Nous avons par ailleurs des partenaires tels qu’ADP, EDEIS, Safran qui prennent des risques avec nous. Nous travaillons également avec Total Énergies et EDF sur les batteries. Sur les sujets d’intérêt commun, nous collaborons comme d’autres entreprises avec la DGAC et le pôle Aerospace Valley.

Quels sont vos concurrents ?

Jean Botti : Ce sont principalement des Américains (Cessna) et des Chinois (Cyrus et Diamond Aircraft), qui sont encore sur l’aviation traditionnelle mais travaillent sur le sujet. Chez VoltAero, cette année a été celle du marketing. Nous avons fait tous les salons importants et sommes très fiers d’avoir reçu le prix E-Flight au prestigieux salon de Friedrichshafen où se trouve toute l’aviation mondiale du futur.

Il s’agit d’une marque de reconnaissance importante. Nous avons également bénéficié d’une excellente couverture presse aux États-Unis. C’est essentiel, car c’est dans ce pays que se trouvent les plus gros financements industriels.

Parlons justement du sujet qui fâche, le financement ?

Jean Botti : La situation est toujours la même. L’État et la région sont bien présents, ils nous soutiennent. C’est l’investissement privé français qui n’est absolument pas au rendez-vous. Il est absolument affligeant que l’investissement industriel français préfère se concentrer sur du logiciel, contrairement à des pays comme les USA, le Moyen-Orient et bien d’autres.

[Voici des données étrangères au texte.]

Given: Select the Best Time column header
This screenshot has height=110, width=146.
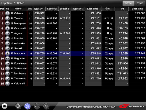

Les règles européennes nous pénalisent aussi, car il faut trouver un investissement privé égal à l’investissement public, ce qui complique notre tâche et constitue un vrai problème. Cela n’existe pas sur les autres continents. À ce jour, nous sommes en phase de conclusion de levées de fonds pour un montant de 32 millions d’euros afin de mettre l’avion en production.

Vous avez annoncé une précommande de 15 appareils de la part de Sky2Share, pour un total de 218 engagements ?

Jean Botti : C’est exact. Je m’attache à les transformer en commandes fermes. Nous sommes en cours de finalisation d’une commande avec une compagnie internationale que je ne peux encore officialiser. À vrai dire, ce carnet va nous permettre de suivre notre plan de 30 avions, puis de 90 avant les 150 unités/an qui attireront d’autres clients, j’en suis persuadé.